___ Data extracts ___

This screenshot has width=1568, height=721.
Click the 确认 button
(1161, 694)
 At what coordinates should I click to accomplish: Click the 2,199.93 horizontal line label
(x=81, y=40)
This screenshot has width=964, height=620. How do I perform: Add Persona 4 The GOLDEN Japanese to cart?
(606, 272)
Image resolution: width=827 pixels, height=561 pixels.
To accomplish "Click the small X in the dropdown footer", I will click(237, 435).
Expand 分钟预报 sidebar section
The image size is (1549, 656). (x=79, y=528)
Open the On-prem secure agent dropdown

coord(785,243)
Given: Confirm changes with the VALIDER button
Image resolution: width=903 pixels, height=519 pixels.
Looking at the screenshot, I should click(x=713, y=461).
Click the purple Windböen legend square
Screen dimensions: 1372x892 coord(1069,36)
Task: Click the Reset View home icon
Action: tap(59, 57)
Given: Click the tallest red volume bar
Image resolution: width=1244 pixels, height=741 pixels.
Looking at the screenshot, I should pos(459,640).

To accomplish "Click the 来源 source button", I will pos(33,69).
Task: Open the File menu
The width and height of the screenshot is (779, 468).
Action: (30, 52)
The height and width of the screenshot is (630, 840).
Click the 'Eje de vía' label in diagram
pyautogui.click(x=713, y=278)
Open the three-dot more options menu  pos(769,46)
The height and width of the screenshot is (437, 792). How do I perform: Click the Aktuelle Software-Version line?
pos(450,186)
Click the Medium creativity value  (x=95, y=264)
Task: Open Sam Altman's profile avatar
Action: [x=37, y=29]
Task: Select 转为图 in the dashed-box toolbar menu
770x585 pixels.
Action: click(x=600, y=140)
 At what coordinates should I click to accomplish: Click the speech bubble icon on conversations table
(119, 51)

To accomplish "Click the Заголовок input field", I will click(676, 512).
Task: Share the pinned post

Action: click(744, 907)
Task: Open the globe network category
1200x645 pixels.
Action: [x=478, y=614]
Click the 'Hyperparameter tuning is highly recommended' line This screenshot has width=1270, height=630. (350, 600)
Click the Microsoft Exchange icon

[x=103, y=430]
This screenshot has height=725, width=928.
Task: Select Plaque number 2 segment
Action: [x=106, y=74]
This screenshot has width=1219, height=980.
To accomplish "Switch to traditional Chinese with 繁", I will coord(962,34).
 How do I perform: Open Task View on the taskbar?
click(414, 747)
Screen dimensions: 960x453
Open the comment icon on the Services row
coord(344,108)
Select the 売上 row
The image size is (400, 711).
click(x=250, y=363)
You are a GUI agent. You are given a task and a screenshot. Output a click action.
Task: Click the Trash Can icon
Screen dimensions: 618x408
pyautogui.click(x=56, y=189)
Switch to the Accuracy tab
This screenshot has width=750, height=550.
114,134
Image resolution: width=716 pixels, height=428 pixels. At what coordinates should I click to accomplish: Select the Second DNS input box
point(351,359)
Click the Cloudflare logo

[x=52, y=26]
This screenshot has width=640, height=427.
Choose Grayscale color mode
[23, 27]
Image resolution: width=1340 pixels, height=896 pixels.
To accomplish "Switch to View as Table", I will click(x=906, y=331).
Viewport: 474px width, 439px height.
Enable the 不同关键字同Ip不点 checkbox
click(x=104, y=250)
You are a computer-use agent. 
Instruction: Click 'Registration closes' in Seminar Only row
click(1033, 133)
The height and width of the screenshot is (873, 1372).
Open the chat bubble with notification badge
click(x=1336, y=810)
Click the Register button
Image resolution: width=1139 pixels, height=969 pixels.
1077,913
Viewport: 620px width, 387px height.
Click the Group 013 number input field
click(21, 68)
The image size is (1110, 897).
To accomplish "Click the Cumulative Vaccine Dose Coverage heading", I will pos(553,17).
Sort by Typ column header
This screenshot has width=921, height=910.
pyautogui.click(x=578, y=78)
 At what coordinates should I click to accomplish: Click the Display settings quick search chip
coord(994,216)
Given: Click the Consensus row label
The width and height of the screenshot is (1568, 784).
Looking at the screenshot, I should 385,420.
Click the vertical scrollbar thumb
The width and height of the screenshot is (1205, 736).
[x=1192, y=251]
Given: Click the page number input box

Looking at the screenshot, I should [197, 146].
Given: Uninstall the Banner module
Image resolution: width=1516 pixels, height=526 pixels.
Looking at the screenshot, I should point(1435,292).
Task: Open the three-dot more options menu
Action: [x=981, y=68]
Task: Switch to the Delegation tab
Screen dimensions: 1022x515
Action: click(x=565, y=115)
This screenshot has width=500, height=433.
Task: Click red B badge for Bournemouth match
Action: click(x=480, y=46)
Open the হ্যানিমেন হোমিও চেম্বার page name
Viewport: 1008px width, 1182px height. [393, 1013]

___

• [Activity]
Reproduce every record word for word.

• [Answer section]
This screenshot has width=1568, height=721.
Click the 确认 button
(1161, 694)
 At what coordinates should I click to accomplish: Click the 2,199.93 horizontal line label
(x=81, y=40)
This screenshot has width=964, height=620. How do I perform: Add Persona 4 The GOLDEN Japanese to cart?
(606, 272)
Image resolution: width=827 pixels, height=561 pixels.
To accomplish "Click the small X in the dropdown footer", I will click(237, 435).
Expand 分钟预报 sidebar section
The image size is (1549, 656). (x=79, y=528)
Open the On-prem secure agent dropdown

coord(785,243)
Given: Confirm changes with the VALIDER button
Image resolution: width=903 pixels, height=519 pixels.
Looking at the screenshot, I should click(x=713, y=461).
Click the purple Windböen legend square
Screen dimensions: 1372x892 coord(1069,36)
Task: Click the Reset View home icon
Action: tap(59, 57)
Given: Click the tallest red volume bar
Image resolution: width=1244 pixels, height=741 pixels.
Looking at the screenshot, I should pos(459,640).

To accomplish "Click the 来源 source button", I will pos(33,69).
Task: Open the File menu
The width and height of the screenshot is (779, 468).
Action: (30, 52)
The height and width of the screenshot is (630, 840).
Click the 'Eje de vía' label in diagram
pyautogui.click(x=713, y=278)
Open the three-dot more options menu  pos(769,46)
The height and width of the screenshot is (437, 792). How do I perform: Click the Aktuelle Software-Version line?
pos(450,186)
Click the Medium creativity value  (x=95, y=264)
Task: Open Sam Altman's profile avatar
Action: [x=37, y=29]
Task: Select 转为图 in the dashed-box toolbar menu
770x585 pixels.
Action: click(x=600, y=140)
 At what coordinates should I click to accomplish: Click the speech bubble icon on conversations table
(119, 51)

To accomplish "Click the Заголовок input field", I will click(676, 512).
Task: Share the pinned post

Action: click(744, 907)
Task: Open the globe network category
1200x645 pixels.
Action: [x=478, y=614]
Click the 'Hyperparameter tuning is highly recommended' line This screenshot has width=1270, height=630. (350, 600)
Click the Microsoft Exchange icon

[x=103, y=430]
This screenshot has height=725, width=928.
Task: Select Plaque number 2 segment
Action: [x=106, y=74]
This screenshot has width=1219, height=980.
To accomplish "Switch to traditional Chinese with 繁", I will coord(962,34).
 How do I perform: Open Task View on the taskbar?
click(414, 747)
Screen dimensions: 960x453
Open the comment icon on the Services row
coord(344,108)
Select the 売上 row
The image size is (400, 711).
click(x=250, y=363)
You are a GUI agent. You are given a task and a screenshot. Output a click action.
Task: Click the Trash Can icon
Screen dimensions: 618x408
pyautogui.click(x=56, y=189)
Switch to the Accuracy tab
This screenshot has width=750, height=550.
114,134
Image resolution: width=716 pixels, height=428 pixels. At what coordinates should I click to accomplish: Select the Second DNS input box
point(351,359)
Click the Cloudflare logo

[x=52, y=26]
This screenshot has width=640, height=427.
Choose Grayscale color mode
[23, 27]
Image resolution: width=1340 pixels, height=896 pixels.
To accomplish "Switch to View as Table", I will click(x=906, y=331).
Viewport: 474px width, 439px height.
Enable the 不同关键字同Ip不点 checkbox
click(x=104, y=250)
You are a computer-use agent. 
Instruction: Click 'Registration closes' in Seminar Only row
click(1033, 133)
The height and width of the screenshot is (873, 1372).
Open the chat bubble with notification badge
click(x=1336, y=810)
Click the Register button
Image resolution: width=1139 pixels, height=969 pixels.
1077,913
Viewport: 620px width, 387px height.
Click the Group 013 number input field
click(21, 68)
The image size is (1110, 897).
To accomplish "Click the Cumulative Vaccine Dose Coverage heading", I will pos(553,17).
Sort by Typ column header
This screenshot has width=921, height=910.
pyautogui.click(x=578, y=78)
 At what coordinates should I click to accomplish: Click the Display settings quick search chip
coord(994,216)
Given: Click the Consensus row label
The width and height of the screenshot is (1568, 784).
Looking at the screenshot, I should 385,420.
Click the vertical scrollbar thumb
The width and height of the screenshot is (1205, 736).
[x=1192, y=251]
Given: Click the page number input box

Looking at the screenshot, I should [197, 146].
Given: Uninstall the Banner module
Image resolution: width=1516 pixels, height=526 pixels.
Looking at the screenshot, I should point(1435,292).
Task: Open the three-dot more options menu
Action: [x=981, y=68]
Task: Switch to the Delegation tab
Screen dimensions: 1022x515
Action: click(x=565, y=115)
This screenshot has width=500, height=433.
Task: Click red B badge for Bournemouth match
Action: click(x=480, y=46)
Open the হ্যানিমেন হোমিও চেম্বার page name
Viewport: 1008px width, 1182px height. [393, 1013]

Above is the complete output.